Простота великого человека умиляет тех, кто стоит перед ним на коленях. Сердечность великого человека удивляет рабские натуры: они путают величие с великолепием.

Лопатин не умилялся и не удивлялся. Он радовался. И Маркс тоже: в молодом русском обнаружился бойкий критический ум.

Споров избегают плохие учителя. Посредственности страшатся дискуссий. Сильные умы радуются критическим умам. Маркс радовался Лопатину. И еще нечто распознал Маркс в этом парне: стоический характер.

Лопатин в ссылке читал и Лассаля, и Маркса. Лассаль восхищал – блестящ и ловок, как фехтовальщик. Маркс не фехтовал, а сражался тяжелым мечом. Мысль о русском переводе “Капитала” являлась Лопатину все чаще. “Капитал” был огромен, но не огромностью пирамид, внушающих робкие думы о вечности. “Капитал” обдавал жаром, как плавильная печь, от него пахло индустрией. Начинать было страшновато. Перечитав еще и еще, Лопатин почти решился; в Лондоне, сблизившись с автором, решился.

Переводчик был придирой: Лопатин сперва брал под защиту каждого, кого сокрушал Маркс; Лопатин требовал дополнений и пояснений. Маркс не обижался. Зачем?
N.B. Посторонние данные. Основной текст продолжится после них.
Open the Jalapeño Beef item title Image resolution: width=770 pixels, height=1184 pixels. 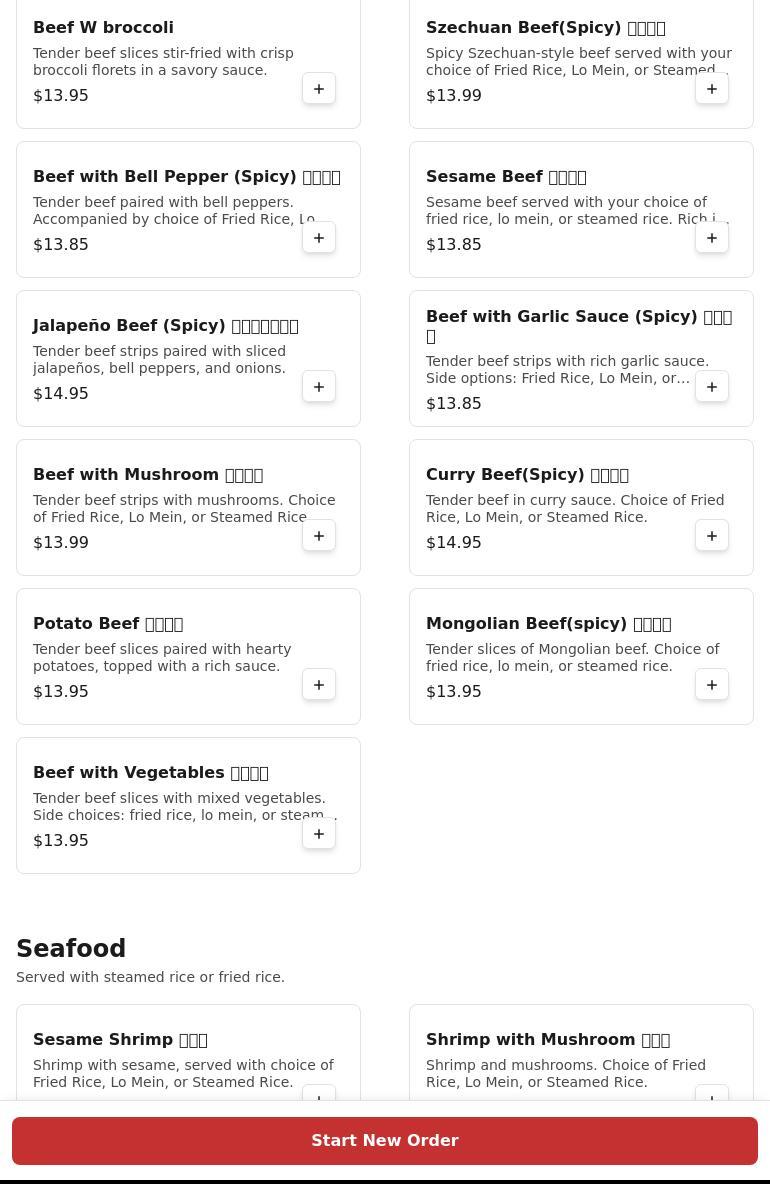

Не бойся инакомыслящих, бойся немыслящих единомышленников.

Переводчик указал автору на ужасную сложность первой главы: циклопическое сооружение! Маркс возражал, потом сдался и переделал главу первую. А переводчик уже толково рассуждал о следующем томе “Капитала”, и Марксу порою казалось, что этот мистер Герман подслушал его беседы с Энгельсом.
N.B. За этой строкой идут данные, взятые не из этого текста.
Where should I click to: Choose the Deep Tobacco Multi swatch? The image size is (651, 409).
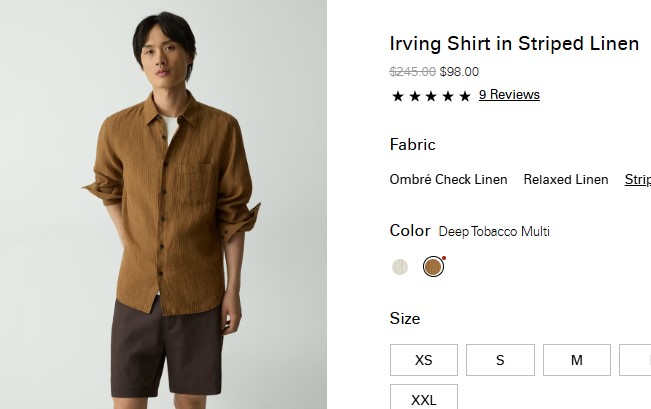(433, 267)
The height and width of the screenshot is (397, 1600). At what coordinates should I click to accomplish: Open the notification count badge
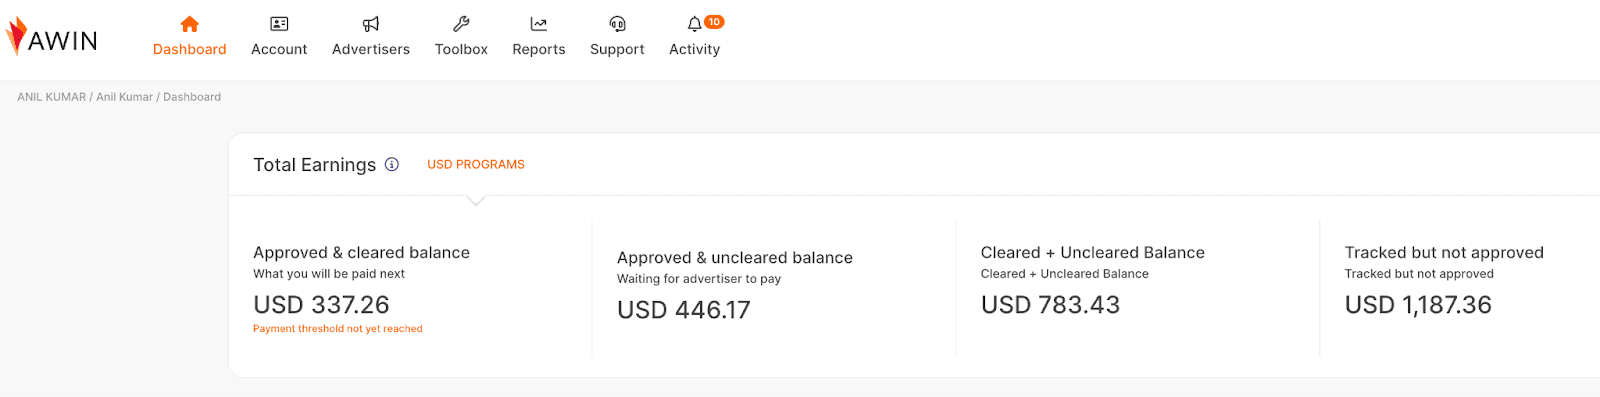tap(714, 22)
Старый камрад Маркса в то лето перебрался из Манчестера в Лондон, поселился поблизости от Мейтленд-парк-роуд, в десяти минутах ходьбы. Лето и осень выдались чудесными. (Наверное, так казалось Лопатину теперь, четырнадцать лет спустя.) Во всяком случае, помнилось, что Гайд-парк, где он, русский эмигрант, выступал на рабочем митинге, Гайд-парк был в солнечных пятнах. Солнце плескало в коттедж. Госпожа Маркс внушала: “Никто вас не стесняет, вы можете бродяжничать целый день и возвращаться домой только ночевать. (Она не сказала: “Возвращаться к нам”, сказала: “домой”.) Вы должны знать, что за нашим столом вас всегда ждет лишний куверт”. Лишний куверт – значит, ты не лишний… Солнце было тогда и в таверне “Джек Строу”, где все они отдыхали и закусывали после долгих прогулок на Хэмпстедских холмах.
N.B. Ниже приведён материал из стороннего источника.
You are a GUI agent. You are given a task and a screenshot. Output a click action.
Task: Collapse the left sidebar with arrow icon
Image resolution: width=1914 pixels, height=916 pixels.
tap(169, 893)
Теперь не отправишься к веселым холмам, а пойдешь на лысоватый кладбищенский холм. Госпожа Женни Маркс скончалась, Мавр недолго прожил без нее, уснул в тот день, когда ты переходил русско-германскую границу (скрипела фура контрабандиста, синели мартовские лужи, дальняя кирка маячила, как фрегат). Да, вот так-то, пойдешь теперь, Герман Александрович, на хайгейтский кладбищенский холм…

Кэб остановился на Риджентс-парк-роуд, 122. Кэбмен получил деньги, покатил дальше. И в эту минуту Лопатин заметил на тротуаре невысокого человека, который тотчас как бы еще укоротился, ежась и пряча лицо в поднятый воротник макинтоша. Но Лопатин узнал его – узнал по этой вороватой верткости. “Ба!” – воскликнул Лопатин, сбивая на затылок шляпу. И Дегаев кинулся бежать. А Лопатин трижды сплюнул через левое плечо.

На Риджентс-парк-роуд жил Энгельс. Минувшей осенью, когда Лопатин покидал Англию, Энгельс захворал. Болел он тяжело и долго. Смерть Мавра наводила на мысль о собственной смерти. Ведь они были почти ровесниками. Смерть. На седьмом десятке призадумаешься об этой карге. Гёте однажды заметил, что человек умирает, лишь согласившись умереть. Генерал не соглашался. На руках – богатейшее наследство, его надо пустить в оборот. Тусси и он – наследники рукописей Мавра. Мать-природа обязана даровать ему хотя бы несколько лет. И тогда он успел бы издать второй и третий тома “Капитала”.